### RECORDS FOR THIS TASK:

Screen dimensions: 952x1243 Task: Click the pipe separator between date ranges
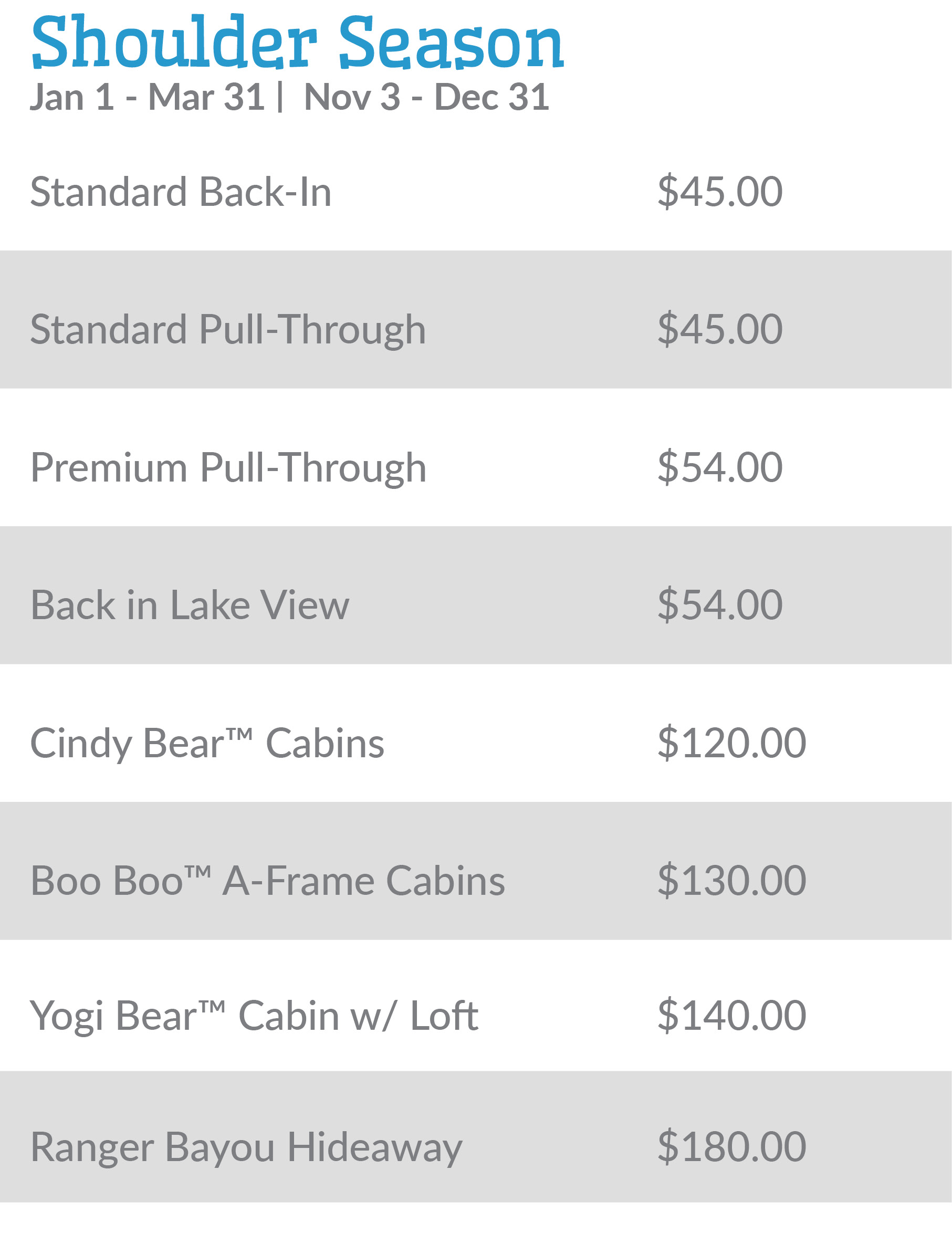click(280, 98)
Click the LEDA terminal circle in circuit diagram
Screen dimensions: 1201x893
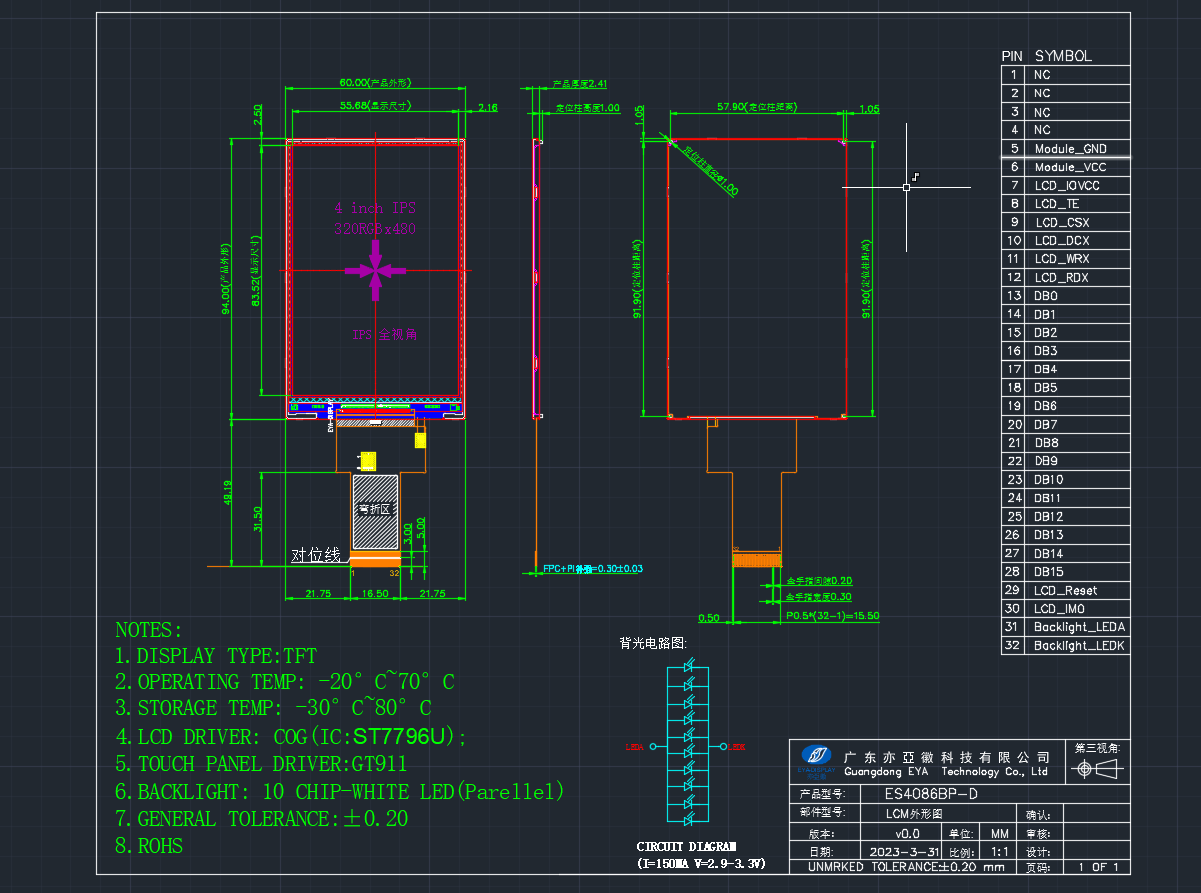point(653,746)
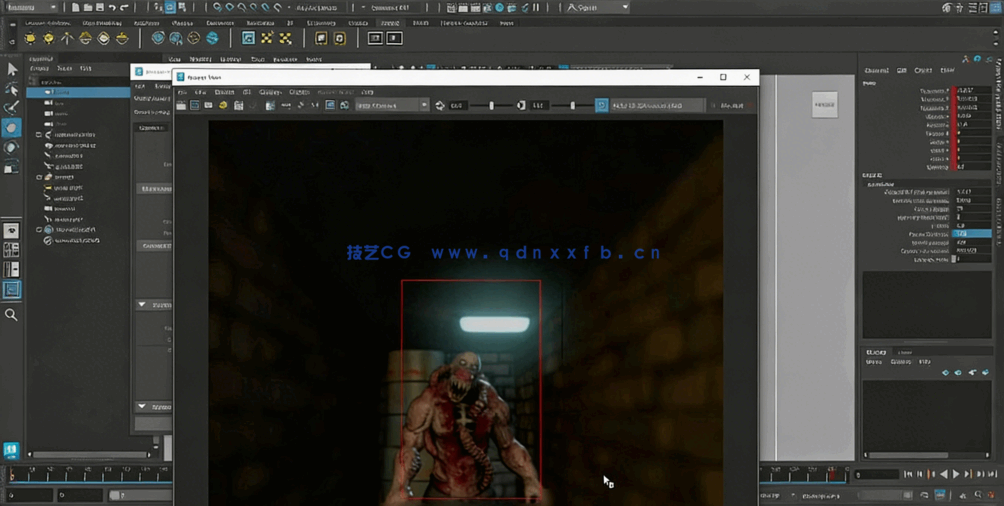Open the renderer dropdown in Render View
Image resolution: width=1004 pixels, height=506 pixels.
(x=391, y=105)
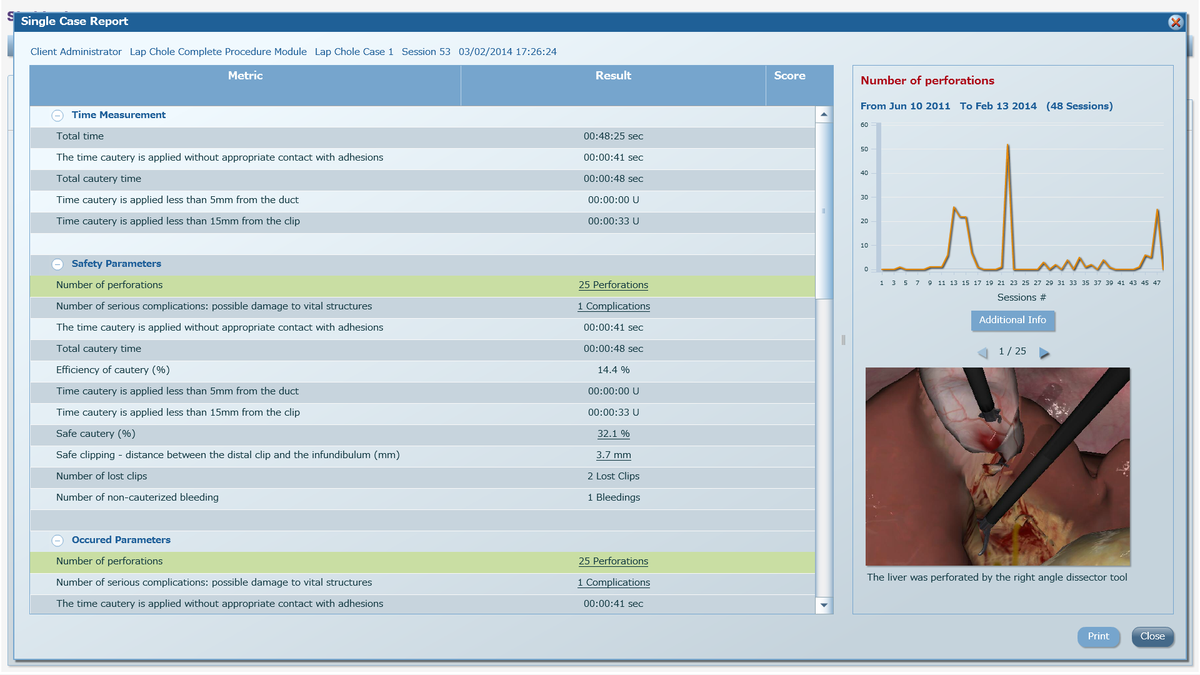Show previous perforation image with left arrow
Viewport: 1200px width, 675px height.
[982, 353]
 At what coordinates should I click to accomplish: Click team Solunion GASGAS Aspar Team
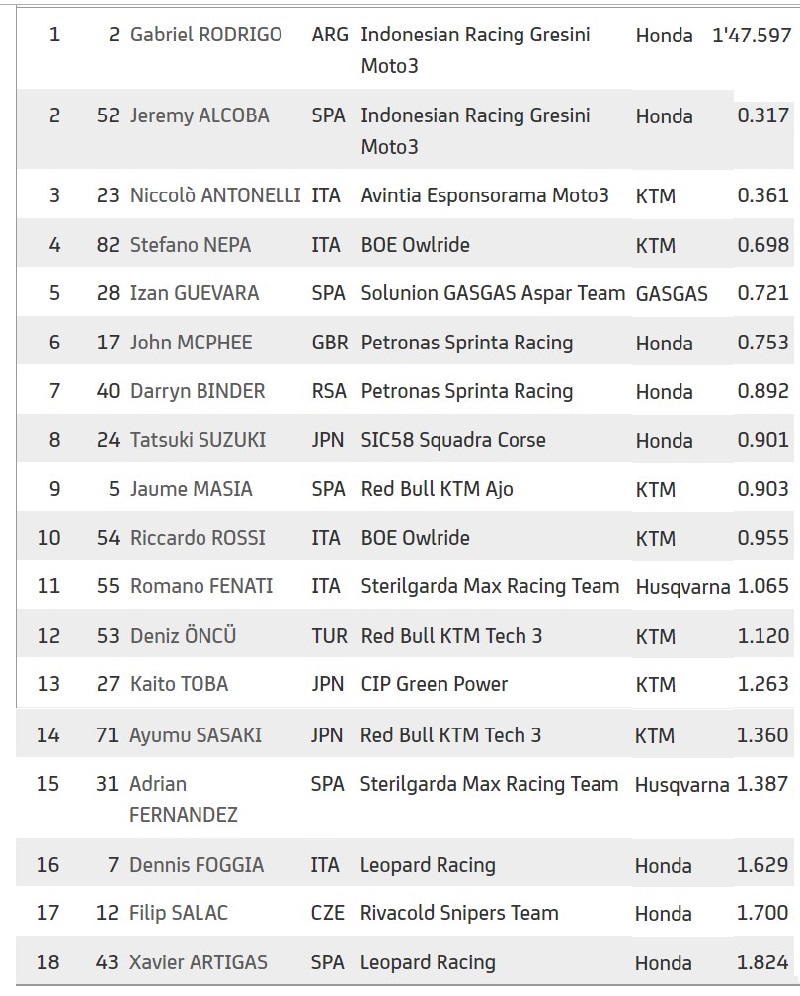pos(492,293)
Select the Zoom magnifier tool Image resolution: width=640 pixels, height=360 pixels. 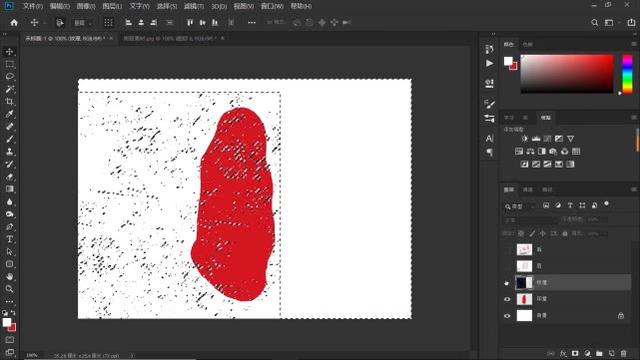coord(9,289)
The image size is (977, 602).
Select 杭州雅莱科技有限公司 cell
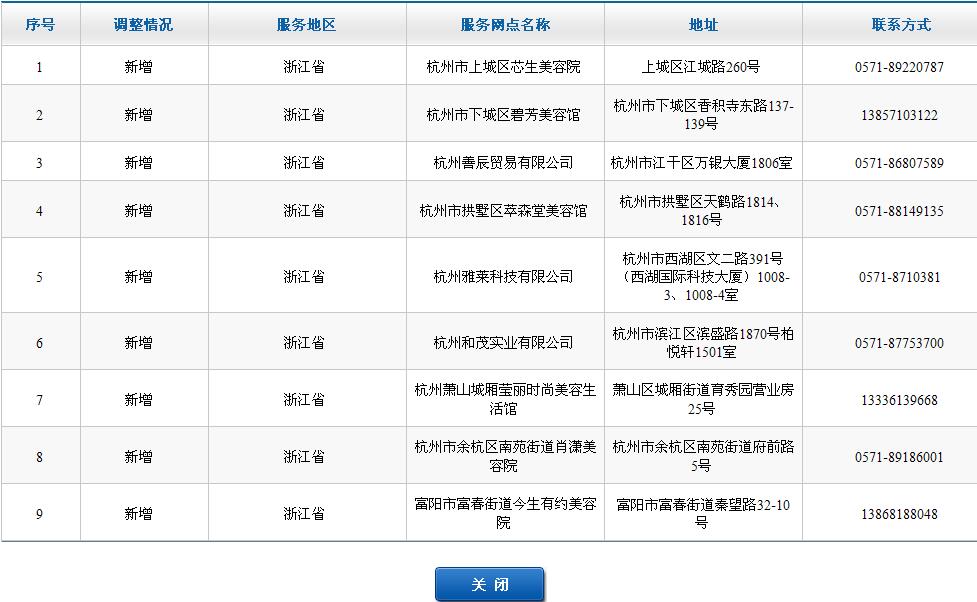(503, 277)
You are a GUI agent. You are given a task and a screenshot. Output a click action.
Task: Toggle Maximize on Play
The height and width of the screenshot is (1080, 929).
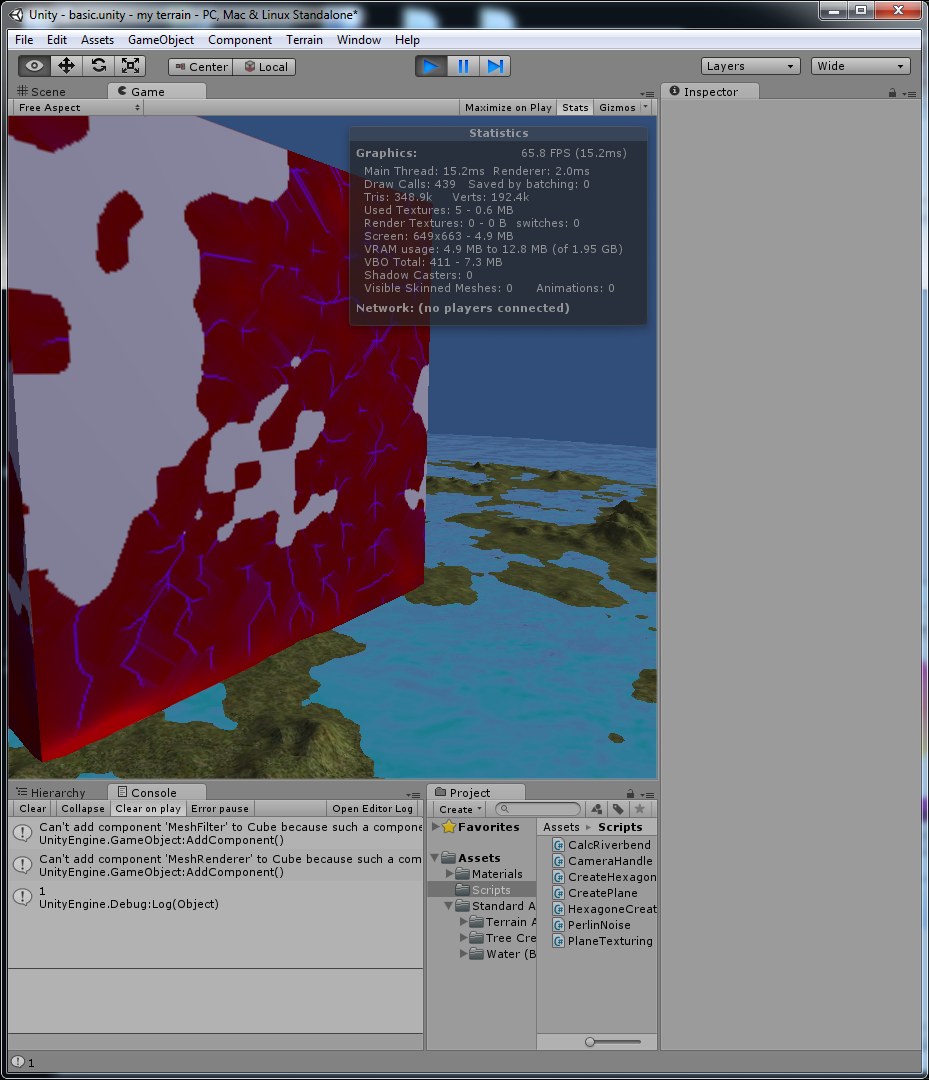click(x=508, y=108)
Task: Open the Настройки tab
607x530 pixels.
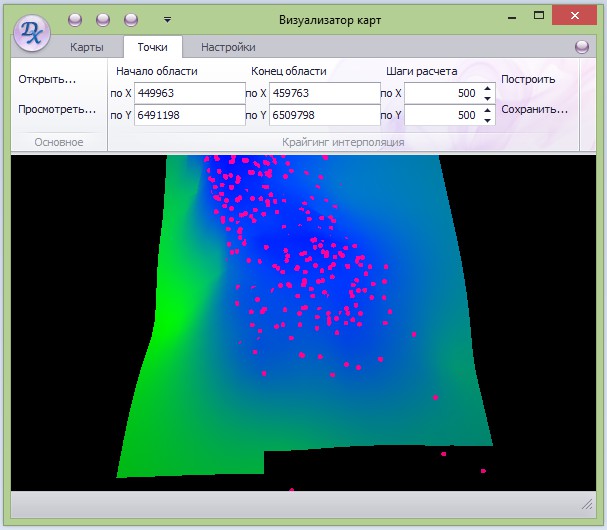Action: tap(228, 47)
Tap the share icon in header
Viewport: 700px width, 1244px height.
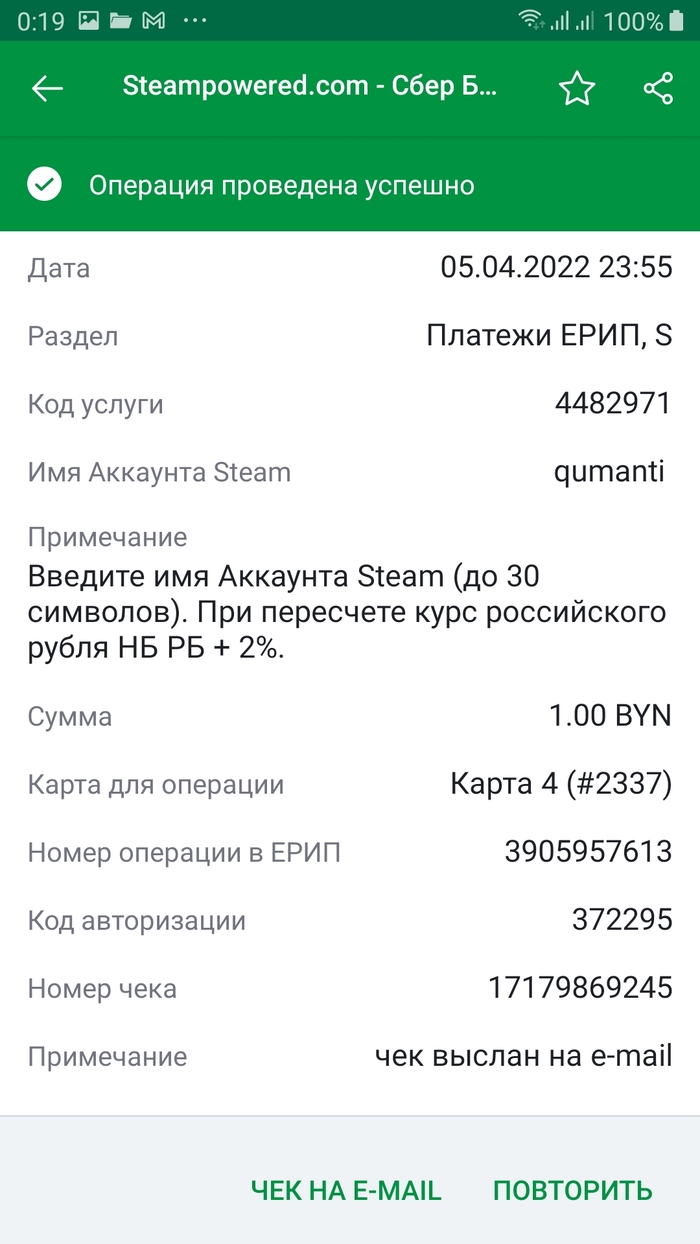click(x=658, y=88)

### WORK ORDER:
Leave out every picture and copy, exactly as written, the lines from the one with "The height and" through the end of the records above.

### SOLUTION FOR THIS TASK:
The height and width of the screenshot is (1080, 929).
click(x=508, y=108)
Task: Open the Настройки tab
607x530 pixels.
Action: tap(228, 47)
Tap the share icon in header
Viewport: 700px width, 1244px height.
click(x=658, y=88)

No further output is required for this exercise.